Researchers in China have built a tandem perovskite solar cell with a top perovskite device based on an absorber treated with n-butanol, which is said to reduce the harmful effects of moisture in manufacturing processes carried out in air. The result is a tandem cell with improved charge collection.
A group of researchers led by Nanjing University in China has designed a perovskite-silicon tandem solar cell with a new solvent engineering strategy that uses n-butanol (nBA), also called normal butyl alcohol, which is a primary clear, colorless alcohol. used as a cleaning agent in many industries, including electronics manufacturing.
The scientists explained that nBA provides low polarity and saturation vapor pressure and allows the typical damaging effects of moisture in the production of perovskite cells in an ambient environment to be significantly reduced.
The perovskite film of the top device of the tandem cell had an active area of 0.049 cm22 and was fabricated via co-evaporation and blade coating techniques, which, according to the research group, meet the requirements for large-area fabrication of the perovskite films.
“It is worth noting that the second step was implemented in the air to match the realistic production environment,” it also explained, noting that nBa replaced the common ethanol and isopropyl alcohol, which negatively affect the uniformity of the film. “Both the polarity and the evaporation rate of the solvent have a joint effect on H2O absorption levels. In this vision, NBA emerges as the optimal solvent for our specific requirements.”
The nBa-based film was found to have improved charge collection, due to the larger grain sizes that minimize recombination, compared to control films developed with conventional solvents.
The researchers built the top cell with a glass-coated indium tin oxide (ITO) absorber, a nickel(II) oxide (NiO) layer, a hole transport layer (HTL) with a self-assembling monolayer (SAM), a perovskite absorber with an energy band gap of 1 .68 eV, an electron transport layer based on buckminsterfullerene (C60) and a tin oxide (SnOx) buffer layer, and a copper (Cu) electrode.
Tested under standard lighting conditions, this device achieved an energy conversion efficiency of 20.8%.
The top device was then integrated into a tandem cell with an active area of 1,044 cm22 by integrating a silicon solar cell with heterojunction at the bottom. This cell achieved an efficiency of 29.4%, an open-circuit voltage of 1.83 V, a short-circuit current density of 20.45 mA cm−2and a fill factor of 78.63%.

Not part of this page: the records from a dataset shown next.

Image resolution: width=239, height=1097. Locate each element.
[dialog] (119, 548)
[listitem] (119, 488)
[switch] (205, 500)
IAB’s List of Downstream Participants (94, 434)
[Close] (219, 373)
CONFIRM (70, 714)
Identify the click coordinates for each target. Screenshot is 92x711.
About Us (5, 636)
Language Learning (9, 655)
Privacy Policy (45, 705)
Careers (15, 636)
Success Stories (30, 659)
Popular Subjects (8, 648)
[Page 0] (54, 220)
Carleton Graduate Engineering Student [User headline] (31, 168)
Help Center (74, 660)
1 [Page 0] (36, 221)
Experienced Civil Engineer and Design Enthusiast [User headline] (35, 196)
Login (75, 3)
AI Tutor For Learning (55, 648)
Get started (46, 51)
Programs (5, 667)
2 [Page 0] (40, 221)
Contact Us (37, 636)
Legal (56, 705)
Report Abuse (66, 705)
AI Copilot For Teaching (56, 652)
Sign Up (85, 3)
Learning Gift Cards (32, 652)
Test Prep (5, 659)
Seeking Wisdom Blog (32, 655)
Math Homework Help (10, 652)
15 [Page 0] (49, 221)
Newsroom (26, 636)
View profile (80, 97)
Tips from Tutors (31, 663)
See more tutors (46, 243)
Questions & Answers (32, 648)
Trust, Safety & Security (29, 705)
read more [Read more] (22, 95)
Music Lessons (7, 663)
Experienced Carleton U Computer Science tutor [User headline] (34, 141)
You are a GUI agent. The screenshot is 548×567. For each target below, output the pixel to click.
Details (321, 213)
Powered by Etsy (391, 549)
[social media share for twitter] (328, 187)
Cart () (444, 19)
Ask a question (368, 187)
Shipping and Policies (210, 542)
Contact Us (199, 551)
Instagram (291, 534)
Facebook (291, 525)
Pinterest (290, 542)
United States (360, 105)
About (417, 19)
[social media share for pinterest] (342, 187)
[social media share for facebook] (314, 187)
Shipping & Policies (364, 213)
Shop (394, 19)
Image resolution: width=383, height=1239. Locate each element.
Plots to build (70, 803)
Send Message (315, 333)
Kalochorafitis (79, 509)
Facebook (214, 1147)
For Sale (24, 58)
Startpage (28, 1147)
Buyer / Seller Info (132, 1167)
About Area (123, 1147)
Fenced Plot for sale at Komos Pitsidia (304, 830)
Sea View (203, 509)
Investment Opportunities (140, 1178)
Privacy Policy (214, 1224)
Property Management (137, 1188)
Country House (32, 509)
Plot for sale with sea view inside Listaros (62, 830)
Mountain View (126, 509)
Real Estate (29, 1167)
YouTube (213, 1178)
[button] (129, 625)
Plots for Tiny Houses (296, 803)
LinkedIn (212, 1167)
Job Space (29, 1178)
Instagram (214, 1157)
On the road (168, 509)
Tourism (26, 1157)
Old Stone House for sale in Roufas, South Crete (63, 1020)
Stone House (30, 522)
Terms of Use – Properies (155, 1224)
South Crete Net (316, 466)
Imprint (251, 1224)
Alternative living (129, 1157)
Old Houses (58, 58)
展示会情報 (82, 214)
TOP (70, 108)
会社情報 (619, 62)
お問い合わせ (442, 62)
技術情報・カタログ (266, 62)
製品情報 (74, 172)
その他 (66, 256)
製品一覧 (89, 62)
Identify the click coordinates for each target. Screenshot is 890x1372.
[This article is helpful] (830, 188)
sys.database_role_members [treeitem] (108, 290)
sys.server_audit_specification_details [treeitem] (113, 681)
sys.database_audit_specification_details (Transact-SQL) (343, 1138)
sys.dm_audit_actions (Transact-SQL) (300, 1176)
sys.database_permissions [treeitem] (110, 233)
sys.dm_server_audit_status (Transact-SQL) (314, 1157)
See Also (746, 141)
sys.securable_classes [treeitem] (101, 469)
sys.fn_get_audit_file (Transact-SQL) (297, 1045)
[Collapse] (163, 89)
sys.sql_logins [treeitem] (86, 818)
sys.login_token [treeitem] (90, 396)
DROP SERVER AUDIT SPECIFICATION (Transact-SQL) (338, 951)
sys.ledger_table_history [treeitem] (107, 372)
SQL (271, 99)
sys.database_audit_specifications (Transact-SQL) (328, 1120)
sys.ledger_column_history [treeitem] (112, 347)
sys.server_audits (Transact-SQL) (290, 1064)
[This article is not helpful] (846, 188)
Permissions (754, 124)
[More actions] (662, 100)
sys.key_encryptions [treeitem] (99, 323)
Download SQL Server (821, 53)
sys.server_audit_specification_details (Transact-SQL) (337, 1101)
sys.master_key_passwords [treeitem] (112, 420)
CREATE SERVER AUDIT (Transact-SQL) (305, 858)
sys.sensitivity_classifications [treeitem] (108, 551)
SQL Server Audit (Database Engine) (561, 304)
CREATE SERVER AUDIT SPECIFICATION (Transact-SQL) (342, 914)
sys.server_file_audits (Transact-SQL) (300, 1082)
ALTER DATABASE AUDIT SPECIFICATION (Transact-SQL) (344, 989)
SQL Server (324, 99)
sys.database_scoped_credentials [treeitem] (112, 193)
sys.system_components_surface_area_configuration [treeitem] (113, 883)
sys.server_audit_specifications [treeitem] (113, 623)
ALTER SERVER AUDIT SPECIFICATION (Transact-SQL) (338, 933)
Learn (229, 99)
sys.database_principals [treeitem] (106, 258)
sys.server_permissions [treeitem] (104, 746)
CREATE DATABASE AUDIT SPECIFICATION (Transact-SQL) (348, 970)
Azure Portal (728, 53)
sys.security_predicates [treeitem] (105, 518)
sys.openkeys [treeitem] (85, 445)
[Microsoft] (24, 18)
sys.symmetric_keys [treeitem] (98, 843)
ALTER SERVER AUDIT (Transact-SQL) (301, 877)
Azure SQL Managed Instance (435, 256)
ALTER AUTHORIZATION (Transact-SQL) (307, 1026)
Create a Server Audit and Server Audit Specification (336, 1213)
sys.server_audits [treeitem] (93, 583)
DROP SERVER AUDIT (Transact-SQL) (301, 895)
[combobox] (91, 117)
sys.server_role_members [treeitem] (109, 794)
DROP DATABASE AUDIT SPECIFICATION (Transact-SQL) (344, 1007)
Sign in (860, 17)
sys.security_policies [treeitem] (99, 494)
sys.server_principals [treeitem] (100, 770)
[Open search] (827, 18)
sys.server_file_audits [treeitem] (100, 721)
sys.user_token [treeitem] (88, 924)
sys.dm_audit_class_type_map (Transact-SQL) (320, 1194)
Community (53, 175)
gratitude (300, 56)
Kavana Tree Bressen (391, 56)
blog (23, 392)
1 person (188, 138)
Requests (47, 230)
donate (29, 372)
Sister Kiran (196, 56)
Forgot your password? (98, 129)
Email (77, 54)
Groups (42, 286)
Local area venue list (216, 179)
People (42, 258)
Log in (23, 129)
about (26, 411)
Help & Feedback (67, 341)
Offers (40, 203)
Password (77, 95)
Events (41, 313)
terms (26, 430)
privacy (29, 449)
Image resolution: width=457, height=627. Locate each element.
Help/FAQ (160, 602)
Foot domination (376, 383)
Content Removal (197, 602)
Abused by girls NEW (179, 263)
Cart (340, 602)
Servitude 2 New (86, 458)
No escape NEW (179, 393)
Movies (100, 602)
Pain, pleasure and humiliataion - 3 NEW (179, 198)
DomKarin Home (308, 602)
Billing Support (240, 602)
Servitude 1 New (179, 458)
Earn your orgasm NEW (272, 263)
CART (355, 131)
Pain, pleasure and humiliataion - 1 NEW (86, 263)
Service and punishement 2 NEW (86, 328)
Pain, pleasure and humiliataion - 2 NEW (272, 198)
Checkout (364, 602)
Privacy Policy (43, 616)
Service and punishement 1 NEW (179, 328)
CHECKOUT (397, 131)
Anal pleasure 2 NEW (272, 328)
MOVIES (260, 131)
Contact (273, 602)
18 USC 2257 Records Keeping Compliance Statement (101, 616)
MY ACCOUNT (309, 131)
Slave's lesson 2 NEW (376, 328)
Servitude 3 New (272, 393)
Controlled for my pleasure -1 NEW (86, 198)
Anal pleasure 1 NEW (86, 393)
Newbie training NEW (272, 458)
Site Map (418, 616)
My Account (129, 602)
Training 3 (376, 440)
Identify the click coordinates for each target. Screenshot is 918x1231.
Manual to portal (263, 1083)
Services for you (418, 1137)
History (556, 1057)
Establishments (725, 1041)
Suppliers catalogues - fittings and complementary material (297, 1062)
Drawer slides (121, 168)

The team was also able to certify an efficiency of 28.7% for the tandem cell and 26.3% for a device with an opening area of 16 cm2. “The encapsulated device retained 96.8% of initial output after 780 hours of maximum power point tracking,” the academics added. “Additionally, we demonstrated the potential for commercial scale by achieving a conversion efficiency of 25.9% for 16 cm² devices manufactured via slot-die coating.”
They presented the cell in the newspaper “Solvent engineering for scalable fabrication of airborne perovskite/silicon tandem solar cells,” published in communication about nature. “This solvent technology strategy demonstrates the feasibility of commercial perovskite-silicon tandem solar cells,” they concluded.